3.信息系統(tǒng)安全保障評(píng)估模型

在國(guó)家標(biāo)準(zhǔn)GB/T 20274-.1-2006《信息安全技術(shù)信息系統(tǒng)安全保障評(píng)估框架第一部分： 簡(jiǎn)介和一般模型》中，信息系統(tǒng)安全保障模型包含保障要素、生命周期和安全特征三方面。 具體如下圖所示。

信息安全保障模型的主要特點(diǎn)為：

1)將風(fēng)險(xiǎn)和策略作為信息系統(tǒng)安全保障的基礎(chǔ)和核心；2)強(qiáng)調(diào)信息系統(tǒng)安全保障持續(xù)發(fā)展的動(dòng)態(tài)安全模型，即強(qiáng)調(diào)信息系統(tǒng)安全保障應(yīng)貫穿于整個(gè)信息系統(tǒng)生命周期的全過(guò)程；3)強(qiáng)調(diào)綜合保障的觀念。信息系統(tǒng)的安全保障是通過(guò)綜合技術(shù)、管理、工程和人員的安全保障要求來(lái)實(shí)施和實(shí)現(xiàn)信息系統(tǒng)的安全保障國(guó)標(biāo)，通過(guò)對(duì)信息系統(tǒng)的技術(shù)、管理、工程和人員要求的評(píng)估，提供了對(duì)信息系統(tǒng)安全保障的信心；4)通過(guò)以風(fēng)險(xiǎn)和策略為基礎(chǔ)，在整個(gè)信息系統(tǒng)的生命周期中實(shí)施技術(shù)、管理、工程和人員保障要素。通過(guò)信息系統(tǒng)安全保障實(shí)現(xiàn)信息安全的安全特征：信息的保密性、完整性和可用性特征，從而達(dá)到保障組織機(jī)構(gòu)執(zhí)行其使命的根本目的。

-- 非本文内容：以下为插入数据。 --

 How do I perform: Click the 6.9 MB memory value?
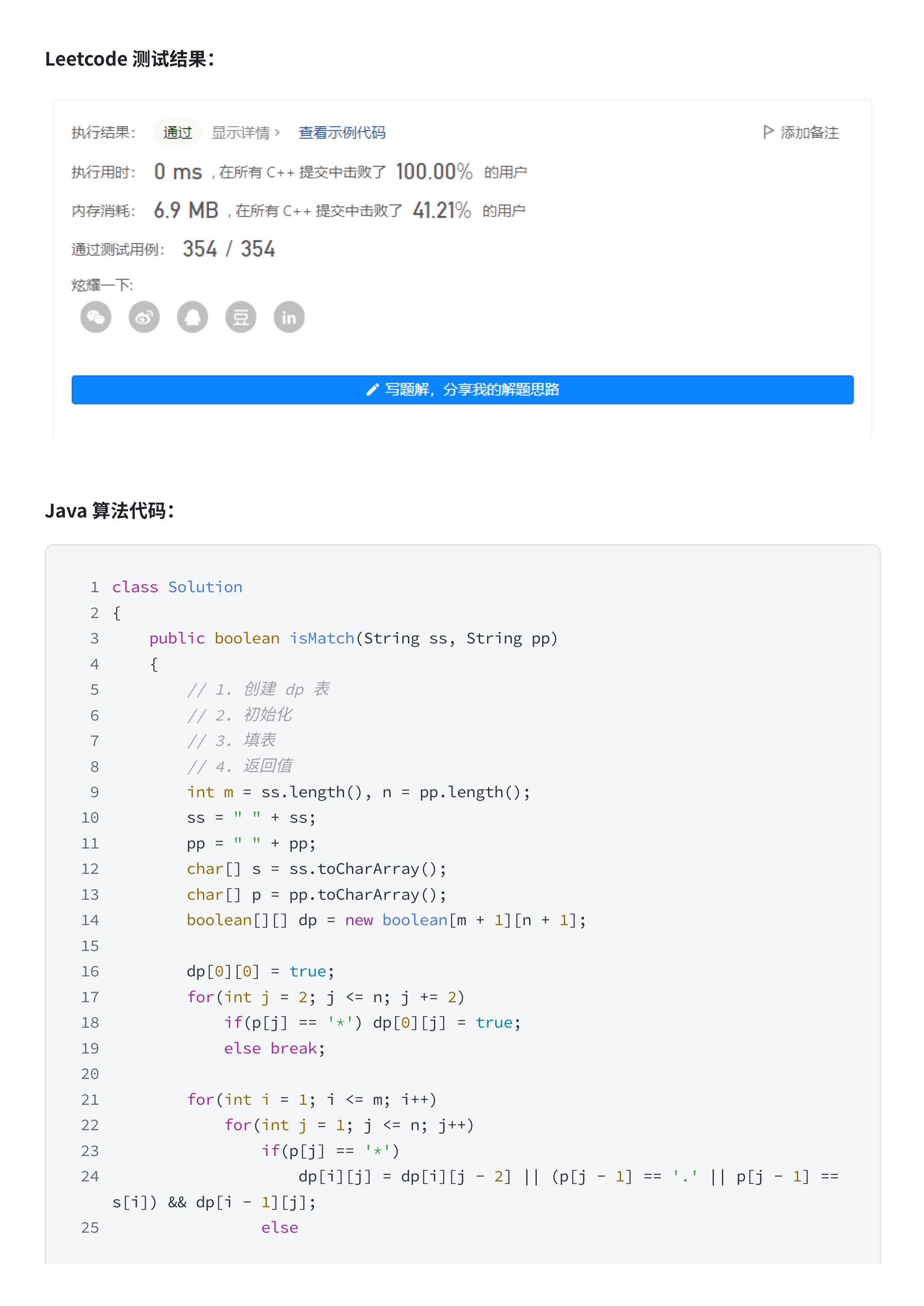coord(186,211)
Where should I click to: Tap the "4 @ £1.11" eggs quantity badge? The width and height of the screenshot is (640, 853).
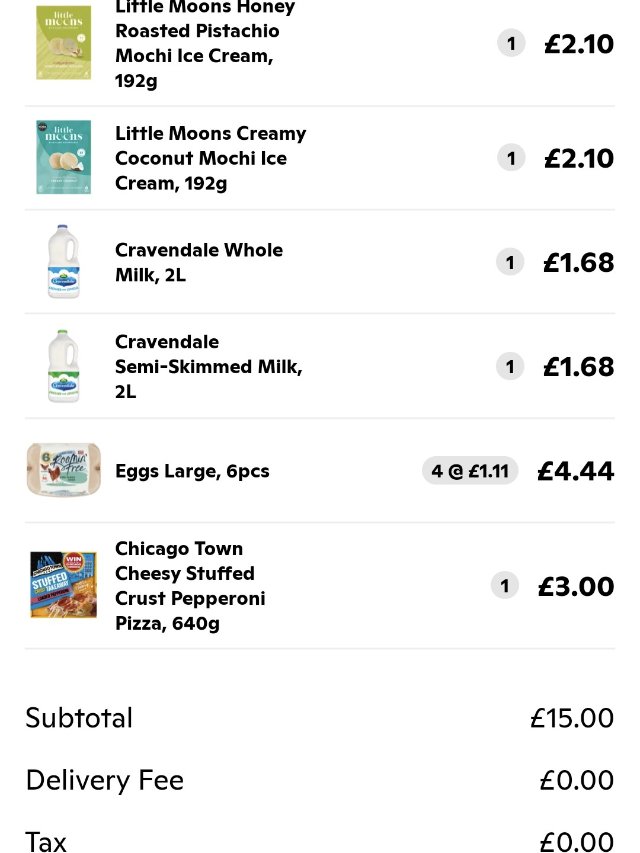click(x=470, y=471)
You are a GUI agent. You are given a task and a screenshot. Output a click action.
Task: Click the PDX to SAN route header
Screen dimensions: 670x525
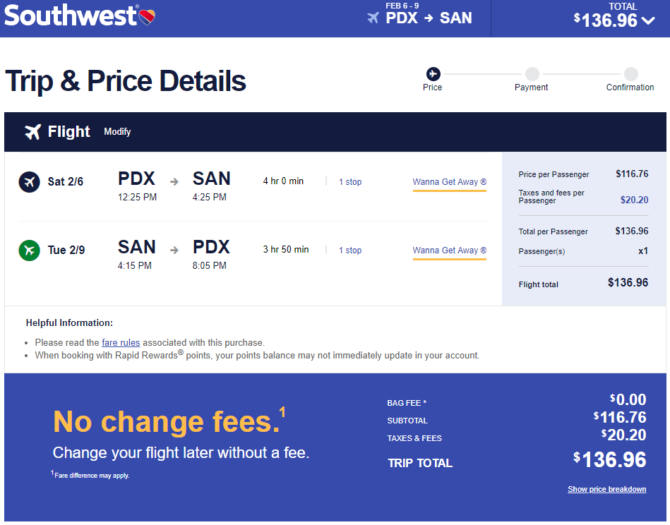pyautogui.click(x=429, y=18)
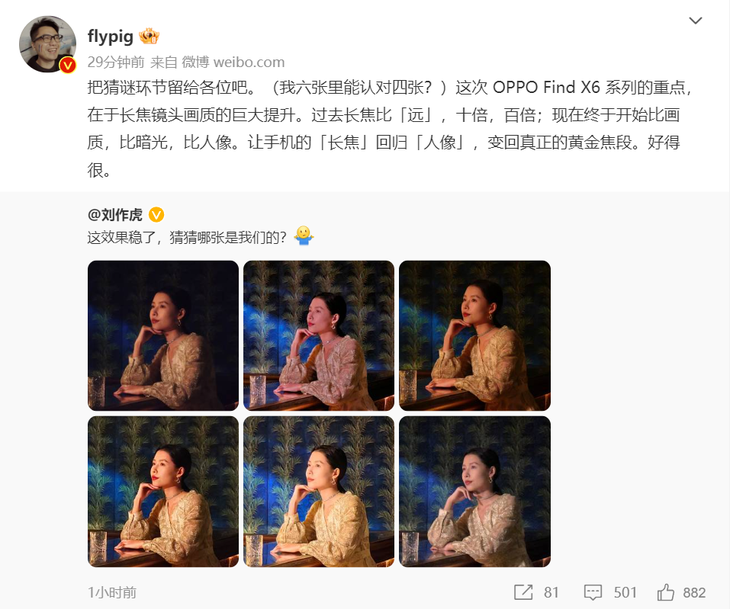Screen dimensions: 730x609
Task: Open comments icon showing 501
Action: (x=593, y=592)
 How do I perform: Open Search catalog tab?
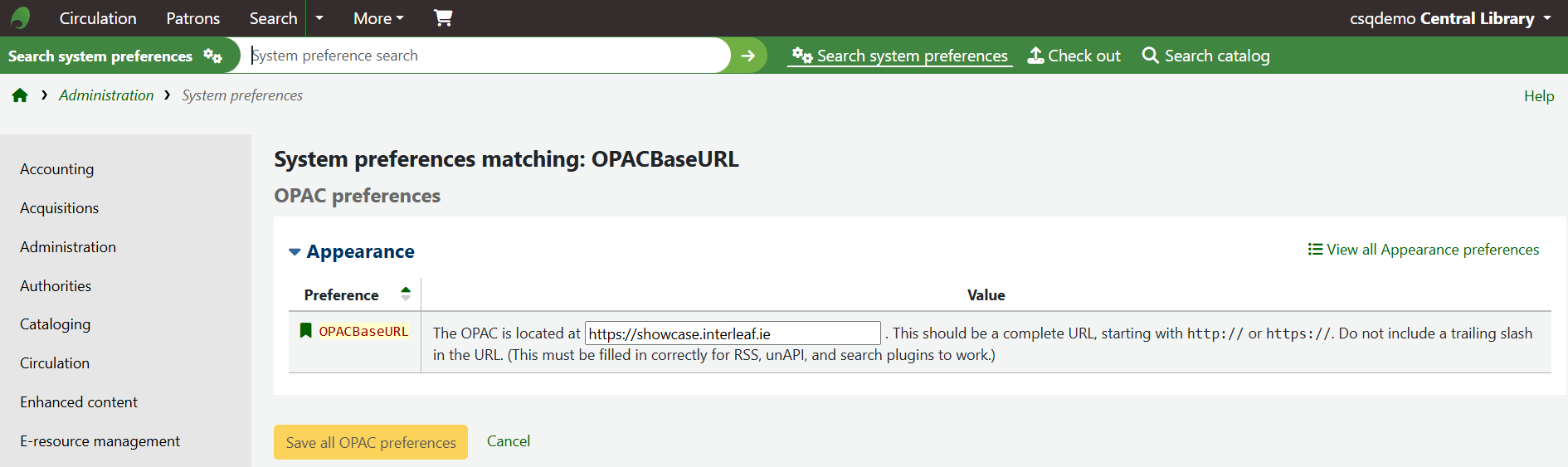point(1205,56)
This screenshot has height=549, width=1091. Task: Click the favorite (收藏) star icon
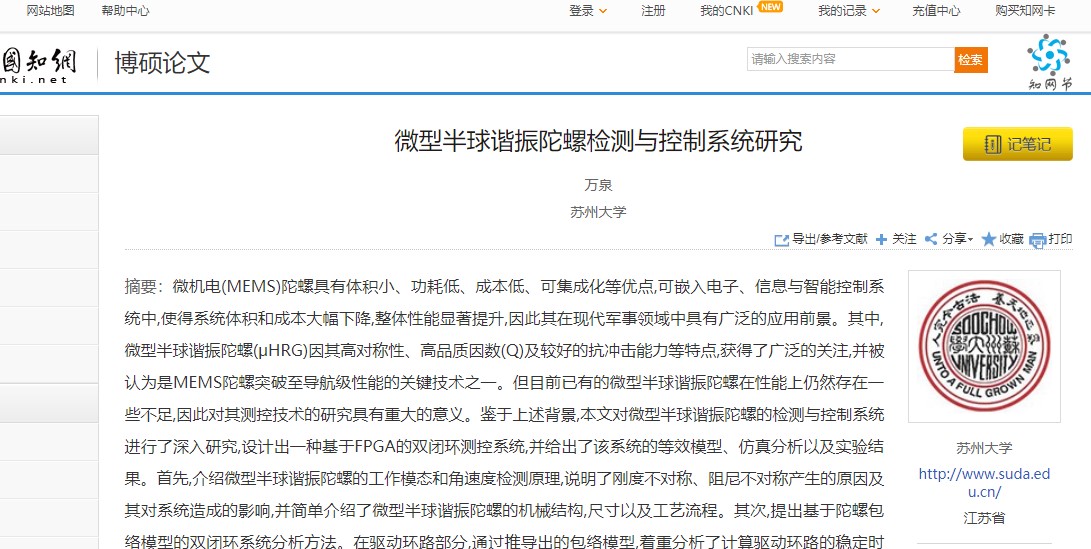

在這個(gè)模型中，更強(qiáng)調(diào)信息系統(tǒng)所處的運(yùn)行環(huán)境、信息系統(tǒng)的生命周期和信息系統(tǒng)安全保障的概念。信息系統(tǒng)生命周期有各種各樣的模型，本書中的信息系統(tǒng)生命周期模型是基于這些模型的一個(gè)簡(jiǎn)單、抽象的概念性說(shuō)明模型，它的主要用途在于對(duì)信息系統(tǒng)生命周期模型進(jìn)行示例說(shuō)明。在進(jìn)行信息系統(tǒng)安全保障具體操作時(shí)可根據(jù)實(shí)際環(huán)境和要求，對(duì)信息系統(tǒng)生命周期進(jìn)行改動(dòng)和細(xì)化。信息系統(tǒng)生命周期的概念是如何在信息系統(tǒng)整個(gè)生命周期中通過(guò)對(duì)技術(shù)、管理、工程和人員建立的信息系統(tǒng)安全保障保證下的覆蓋整個(gè)生命周期的動(dòng)態(tài)持續(xù)性的長(zhǎng)效安全。